İsrail'in Kudüs'ü ilhak kararı, bu çerçevede yaptığı tüm işlemler ve uygulamalar nasıl hiçbir zaman kabul görmemişse, bu açıklama da aynı şekilde gerek vicdan, gerek hukuk, gerek tarih önünde hükümsüzdür. Herkes için barış, ancak Doğu Kudüs, Batı Şeria, Gazze'deki İsrail işgali sona erdiğinde ve Filistinliler kendi yurtlarında hür olabildiğinde mümkün olacaktır.
İSRAİL BARIŞA KATKI SAĞLAYACAK POLİTİKALAR İZLEMEYE DAVET EDİYORUZ
İslam İşbirliği Teşkilatı Zirve Dönem Başkanı olarak, tüm dünyaya bu ve bu tür tüm gayri hukuki adımların karşısında durularak, gelecek nesillerin barış ve güvenliğine sahip çıkılması çağrısında bulunuyorum. Henüz Filistin Devleti'ni tanımamış olan ülkelerin artık bu önemli adımı atmalarının, bölgede aklıselimi ve adaleti ayakta tutacak bir dengenin sağlanabilmesi bakımından zaruri hale geldiğini düşünüyoruz.
Bugün, haklı davalarında Filistin halkının ve Kudüslülerin yanında olmak her dinden, her milletten, her inançtan sağduyu ve vicdan sahibi tüm insanların ortak vazifesidir. İslam İşbirliği Teşkilatı Zirve Dönem Başkanı ve Türkiye Cumhuriyeti Devletinin Cumhurbaşkanı sıfatıyla, Amerika Birleşik Devletlerini bölgede kaosu tetikleyecek bu adımdan vazgeçmeye, İsrail'i de barışa ve huzura katkı sağlayacak politikalar izlemeye davet ediyoruz.
HER ZAMANKİNDEN ÇOK DAHA FAZLA İSTİŞARE YAPMAMIZ GEREKİYOR
Daha sonra söz alan Kral 2. Abdullah ise şöyle konuştu:
"Bu ziyaretim vesilesiyle ki siz konulara değindiniz.
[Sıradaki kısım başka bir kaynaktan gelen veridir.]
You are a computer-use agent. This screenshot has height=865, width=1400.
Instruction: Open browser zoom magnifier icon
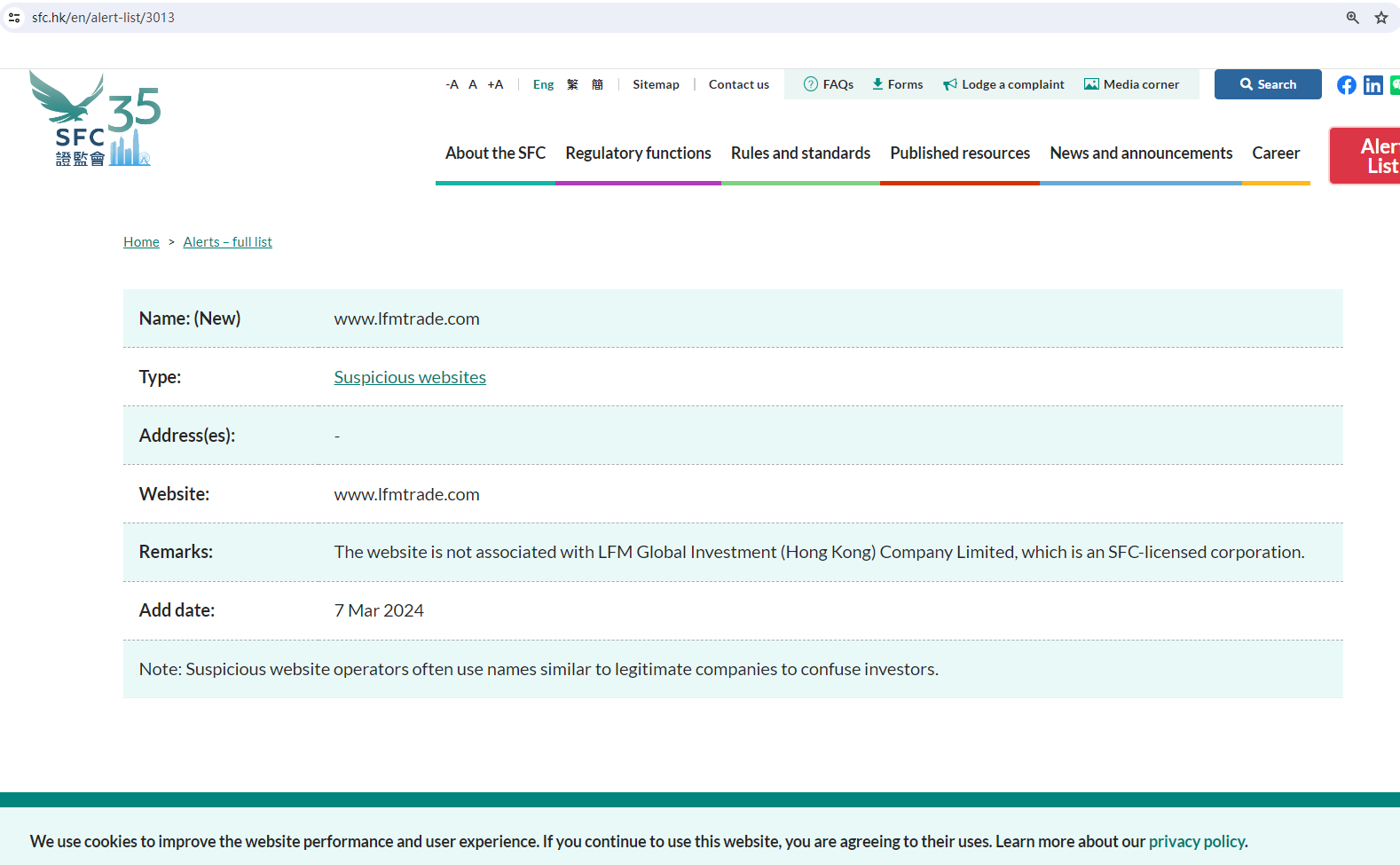tap(1352, 18)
Bölgede karşı karşıya olduğumuz zorlukları ele aldık. Bizim çok daha derin tarihi ilişkilerimiz var. 70'nci yılını kutluyoruz tarihi bağların. Siyasi, ekonomik ve güvenlik alanındaki işbirliğimizi ilerlemeyi öngörüyoruz. Her zamankinden çok daha fazla önemli bölgesel ilişkiler bizim artık istişare içinde olmamızı gerektiriyor. Sizin gösterdiğiniz bir destek var Kudüs konusunda. Nasıl birlikte çalışabiliriz, hem ümmetimiz hem bölgemizin karşı karşıya olduğumuz konuları görüştük. Kudüs önemli husus olarak ortada. Ancak iki devletli çözüm gibi bir alternatif yok. Bütün bölgenin istikrarını bu belirleyecektir. Ben dün Amerikan Başkanı'na da ilettim. Kudüs kararıyla ilgili endişelerimizi dile getirdim. Bizim hızlı çalışmamız gerekiyor. Filistinliler ve İsrailliler arasında bir barış anlaşması imzalanmalı. Bu yaklaşımlar terörle mücadeleye de destek vermiyor. Biz buradaki kutsiyet arz eden makamların koruyucusu konumundayız. Suriye'den de bahsettik. Suriye halkının güvenliği muhafaza edilmeli. İki ülke arasındaki en güçlü ziyaretlerden biri oldu."